Professor Robert Lutz retired from Southwestern Law School in 2021, after a distinguished career. The 2023 Symposium issue of the Southwestern Journal of International Law reflects his wide-ranging international law interests and the important connections that he helped facilitate during the course of his career. The Symposium includes contributions from current or former legal academics, law school deans, and legal practitioners, as well as individuals who had served as judges, in U.S. government positions, or in international organizations. The authors include numerous individuals from outside the United States, in addition to U.S. authors. The Symposium, which spanned more than six-hundred pages, featured twenty-three articles that were dedicated to Professor Lutz.

Professor Terry’s article documents fourteen gatherings that were organized by either the ABA Section of International Law’s Transnational Legal Practice Committee or by the ABA Standing Committee on International Trade in Legal Services [ITILS] or its predecessor entities. (Both Professor Terry and Professor Lutz are longtime members of these groups.) As Professor Terry’s article explains, Professor Lutz was a driving force behind the ABA gatherings, which were held between 2004 and 2014, and were referred to by the organizers as “Summits.” Professor Terry’s article examines the impact of these ABA Summits and explains why they played a critical role in helping establish global legal profession networks among U.S. legal profession stakeholders and stakeholders from other countries and organizations, including the CCBE. Her article concludes by exploring the lasting legacy of these "Summits" and the networks they helped facilitate. Professor Terry’s Symposium article builds upon her prior work, including a 2019 article about global legal profession networks and a 2020 article in the Georgetown Journal of Legal Ethics about the global networks of lawyer regulation stakeholders.


Professor Emerita Laurel S. Terry, who held the inaugural H. Laddie Montague, Jr.
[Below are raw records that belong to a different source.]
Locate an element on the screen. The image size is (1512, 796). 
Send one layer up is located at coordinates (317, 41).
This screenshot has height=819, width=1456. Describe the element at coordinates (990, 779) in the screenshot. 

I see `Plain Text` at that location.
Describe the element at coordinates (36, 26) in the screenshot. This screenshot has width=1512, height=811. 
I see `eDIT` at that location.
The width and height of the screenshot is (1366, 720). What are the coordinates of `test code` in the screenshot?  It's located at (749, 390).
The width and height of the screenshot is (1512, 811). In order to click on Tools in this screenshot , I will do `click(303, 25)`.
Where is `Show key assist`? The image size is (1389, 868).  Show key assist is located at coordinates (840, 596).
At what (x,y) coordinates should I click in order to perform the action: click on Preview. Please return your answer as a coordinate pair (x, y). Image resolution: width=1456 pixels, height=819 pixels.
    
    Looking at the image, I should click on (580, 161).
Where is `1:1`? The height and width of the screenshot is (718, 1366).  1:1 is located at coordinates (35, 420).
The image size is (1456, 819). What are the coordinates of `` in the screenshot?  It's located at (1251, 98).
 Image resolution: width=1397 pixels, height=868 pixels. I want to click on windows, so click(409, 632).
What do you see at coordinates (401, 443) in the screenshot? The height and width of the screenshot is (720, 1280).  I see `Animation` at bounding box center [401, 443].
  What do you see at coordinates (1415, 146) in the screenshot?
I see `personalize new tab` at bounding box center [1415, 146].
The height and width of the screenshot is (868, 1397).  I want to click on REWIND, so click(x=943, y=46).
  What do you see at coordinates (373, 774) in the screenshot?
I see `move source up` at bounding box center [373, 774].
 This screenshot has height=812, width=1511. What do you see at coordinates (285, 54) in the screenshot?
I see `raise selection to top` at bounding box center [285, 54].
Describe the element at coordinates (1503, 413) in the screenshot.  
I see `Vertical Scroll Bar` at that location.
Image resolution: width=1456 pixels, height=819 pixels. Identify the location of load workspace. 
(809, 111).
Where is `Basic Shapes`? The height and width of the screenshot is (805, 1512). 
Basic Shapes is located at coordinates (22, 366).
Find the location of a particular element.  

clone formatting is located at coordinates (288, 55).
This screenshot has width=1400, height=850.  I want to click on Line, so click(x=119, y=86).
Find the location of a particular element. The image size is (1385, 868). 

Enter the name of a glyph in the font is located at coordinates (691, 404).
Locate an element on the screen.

Chair in Law and was Dickinson Law’s inaugural Associate Dean for Research and New Faculty Development, is a three-time Fulbright recipient who writes and speaks about the impact of globalization on the legal profession, especially with respect to regulatory issues. Her scholarship has identified emerging issues for the legal profession and urged stakeholder engagement, new initiatives, and regulatory reform. In addition to speaking at academic and professional conferences, she has been invited to speak about her scholarship to organizations that include the Conference of Chief Justices, the National Conference of Bar Examiners, the National Organization of Bar Counsel, the National Conference of Bar Presidents, the CCBE, which represents EU’s legal profession and legal regulators, the Federation of Law Societies of Canada, the International Institute of Law Association Chief Executives, the International Bar Association, and the International Conference of Legal Regulators.